● **EXERCISE REQUIREMENTS**:
Copy the lines from the start through the line containing "Looking at the", both included, and leave the pictures out of your copy.
┌──
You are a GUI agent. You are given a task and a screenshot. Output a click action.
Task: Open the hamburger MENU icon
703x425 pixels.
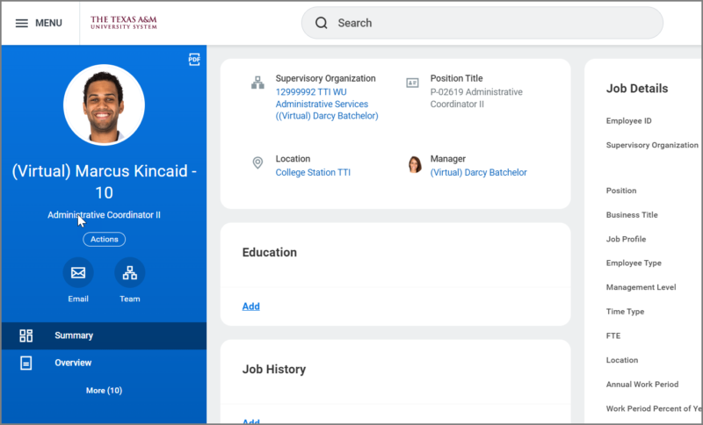point(22,23)
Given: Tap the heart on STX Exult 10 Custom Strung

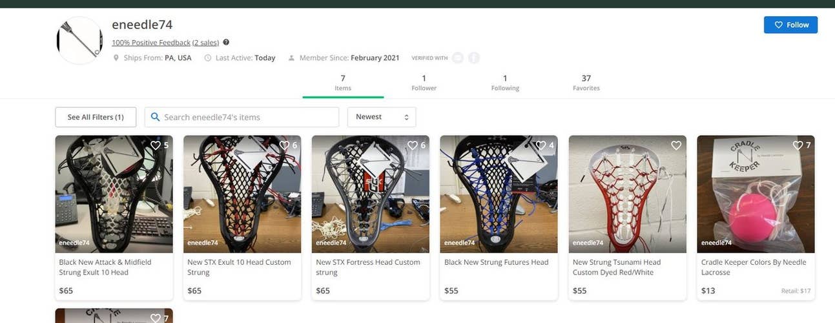Looking at the screenshot, I should tap(284, 145).
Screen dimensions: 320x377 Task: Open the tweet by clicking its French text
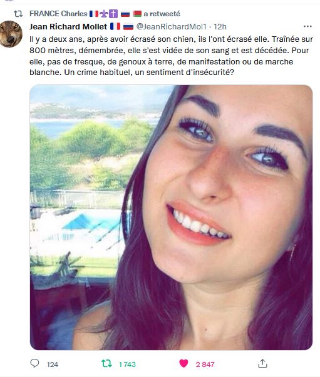pyautogui.click(x=171, y=56)

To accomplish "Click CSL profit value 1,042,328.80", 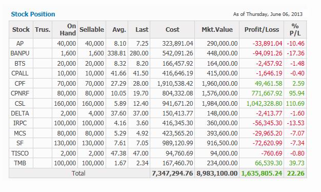I will coord(264,104).
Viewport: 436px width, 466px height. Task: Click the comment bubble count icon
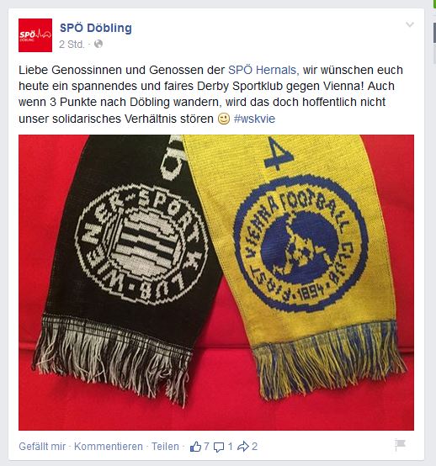[x=219, y=447]
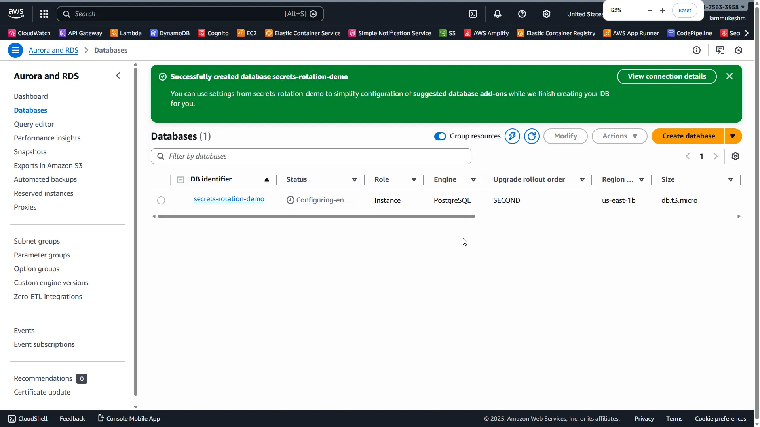The image size is (760, 427).
Task: Open the table preferences gear above the list
Action: click(x=736, y=156)
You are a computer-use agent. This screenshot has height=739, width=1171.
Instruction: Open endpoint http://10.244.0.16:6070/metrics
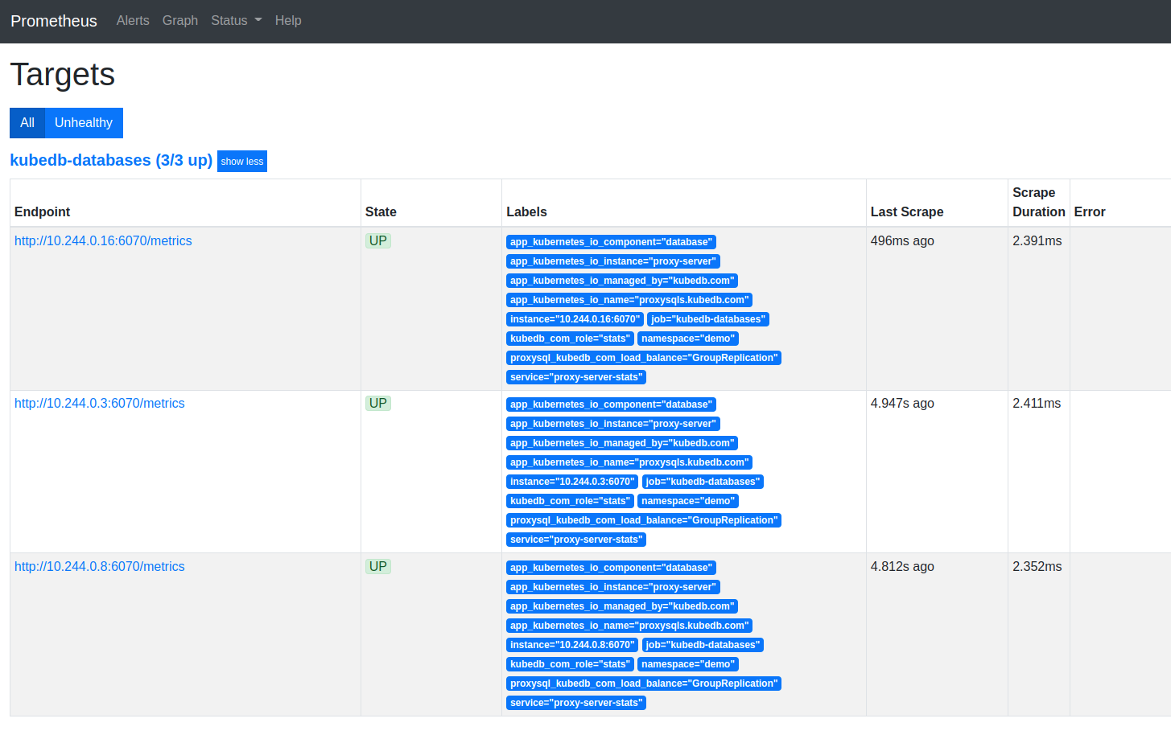click(x=103, y=241)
└──
● **RESPONSE TO THE TASK**:
You are a GUI agent. You are given a task and a screenshot. Output a click action.
Task: Open the hamburger MENU icon
703x425 pixels.
point(22,23)
Given: Tap the heart on STX Exult 10 Custom Strung

Looking at the screenshot, I should tap(284, 145).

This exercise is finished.